A neve é um casaco esplêndido e quente

Colunistas

06.02.12

A cidade está coberta de neve, oito graus negativos. Começo a ler o pequeno volume, recém-publicado em inglês, com as “Histórias de Berlim”, de Robert Walser (tradução de Susan Bernofsky, ed. New York Review Books). O escritor suíço viveu aqui entre 1907 e 1913. Veio juntar-se ao irmão, Karl, cenógrafo de renome no fervilhante meio teatral berlinense do início do século. Leio que Berlim contava, nos anos vinte, com 37 teatros, além de cabarés e casas de shows. Fico sabendo, também pelo prefácio, que Walther Rathenau, futuro ministro das Relações Exteriores, que conheceu Walser durante a passagem do escritor pela cidade e foi assassinado em 1922, a uma centena de metros aqui de casa, chamava Berlim de “Parvenúpolis”, cidade dos parvenus ou novos ricos. Começo a entender uma série de coisas da cultura e da arquitetura locais, que antes me pareciam incompreensíveis.

No fim da sua malograda temporada berlinense, embora aqui tivesse escrito duas obras-primas (“Jakob von Gunten” e “Os Irmãos Tanner”) e vivido em circunstâncias “inspiradoras e revigorantes”, Walser reduzira seu círculo de amizades a um único indivíduo: a velha senhoria da casa onde alugava um quarto e que, apesar de sovina, amarga e rabugenta, continuou a abrigá-lo, de graça, quando o pobre escritor já não tinha um tostão. Eram duas almas solitárias.

“Por mais rica que ela fosse, era a mais pobre das mulheres”, ele escreve no texto “A Milionária”. E, num “estudo” intitulado “Frau Scheer”, sobre essa mesma mulher que se agarrou ao dinheiro depois de fracassar na vida amorosa e familiar: “Eu simpatizava com ela. Simpatias são coisas estranhas (…). As lágrimas de uma mulher rica e avarenta não são certamente menos sofridas e deploráveis, e tampouco falam uma língua menos triste e comovente que as lágrimas de uma criança pequena, de uma mulher ou de um homem pobres (…). Não, não é certo que um ser humano continue a chorar numa idade em que enxugar as lágrimas de uma criança deve ser considerado um ato sublime e  adorável”. Com a morte de Frau Scheer, Walser deixa Berlim para sempre. Volta para a Suíça, onde vai passar seus últimos 27 anos no hospício.

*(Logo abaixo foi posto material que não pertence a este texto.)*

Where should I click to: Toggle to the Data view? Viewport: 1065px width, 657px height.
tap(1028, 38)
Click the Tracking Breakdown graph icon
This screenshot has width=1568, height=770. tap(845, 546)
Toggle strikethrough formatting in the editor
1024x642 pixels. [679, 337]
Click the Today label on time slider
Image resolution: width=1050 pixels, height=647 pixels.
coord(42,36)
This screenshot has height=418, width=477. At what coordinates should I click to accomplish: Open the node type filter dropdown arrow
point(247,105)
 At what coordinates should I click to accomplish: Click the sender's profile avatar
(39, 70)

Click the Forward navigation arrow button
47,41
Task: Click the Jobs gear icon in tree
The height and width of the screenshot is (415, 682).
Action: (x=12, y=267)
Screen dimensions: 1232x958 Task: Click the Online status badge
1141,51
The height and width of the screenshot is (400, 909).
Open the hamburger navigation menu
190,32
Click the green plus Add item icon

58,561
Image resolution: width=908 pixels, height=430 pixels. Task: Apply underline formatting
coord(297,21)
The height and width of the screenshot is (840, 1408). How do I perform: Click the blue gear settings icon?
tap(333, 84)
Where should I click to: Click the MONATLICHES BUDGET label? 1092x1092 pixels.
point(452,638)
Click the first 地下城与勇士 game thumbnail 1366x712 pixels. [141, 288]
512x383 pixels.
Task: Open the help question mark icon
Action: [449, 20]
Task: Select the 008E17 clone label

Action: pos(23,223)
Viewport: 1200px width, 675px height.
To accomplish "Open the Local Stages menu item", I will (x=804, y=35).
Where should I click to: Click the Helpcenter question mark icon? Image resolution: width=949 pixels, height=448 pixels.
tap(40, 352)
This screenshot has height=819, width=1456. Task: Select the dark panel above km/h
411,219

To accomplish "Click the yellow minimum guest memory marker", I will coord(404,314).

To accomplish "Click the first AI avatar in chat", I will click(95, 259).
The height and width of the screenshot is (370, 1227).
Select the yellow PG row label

Além do humor ligeiramente desvairado que caracteriza a melhor prosa de Walser (e que levava Kafka às gargalhadas sempre que relia as metáforas alpinas com que o escritor suíço descrevia uma casa noturna em Unter den Linden, a resposta berlinense para os Champs-Elysées), “Histórias de Berlim” inclui um texto maravilhoso, de 1917, no qual o autor relembra o fim de sua temporada na cidade onde tinha apostado (e perdido) todas as fichas de sua carreira nas letras: “Uma Volta ao Lar na Neve”. Poucas coisas podem ser tão tristes.

Assim como Frau Scheer havia fracassado na vida sentimental, Walser deixa Berlim com o sentimento de ter fracassado na vida literária. Mas leva a gratidão das boas lembranças, das “muitas pessoas [que] acreditaram no meu talento e escolheram (…) reiterar repetidamente sua crença de que eu fosse capaz de alguma coisa; que reconheceram em mim a capacidade (…) de buscar a realização no palco iluminado do jubiloso e magnânimo ato de escrever”.

Walser faz o elogio da cidade que lhe permitiu viver tão alegre e feliz  por “uma substanciosa parte da minha existência”, mas pondera: “Embora trabalhando com todo o vigor que eu podia reunir, cometi erros. (…) Acabei compreendendo os meus limites e sendo forçado a admitir que muita coisa não podia ser realizada tão rapidamente quanto eu gostaria. A irritação e o cansaço tomaram conta de mim. Faltou-me força em mais de uma ocasião importante. Em vez de me contentar com o lucrativo, corri atrás do inatingível, gastando muito do meu tempo e da minha coragem. (…) Lentamente, tomei o caminho de casa.”

Walser deixa para trás o sonho da metrópole. E o mais comovente no que escreve sobre a derrota vem do esforço de abandonar também todo ressentimento e toda resignação. O humor ligeiramente desvairado, característico do absurdo e do nonsense, é resultado do arrebatamento de querer converter o sentido do mundo por meio das lentes demasiado delicadas da literatura; de querer que as coisas sejam possíveis ao mesmo tempo em que revela a sua impossibilidade. Walser volta para casa como um mendigo de cabeça erguida: “Não me considerava de jeito nenhum esmagado. Pensei em me chamar conquistador, mas logo comecei a rir. Estava sem casaco. E considerava a própria neve um casaco esplêndido e quente”.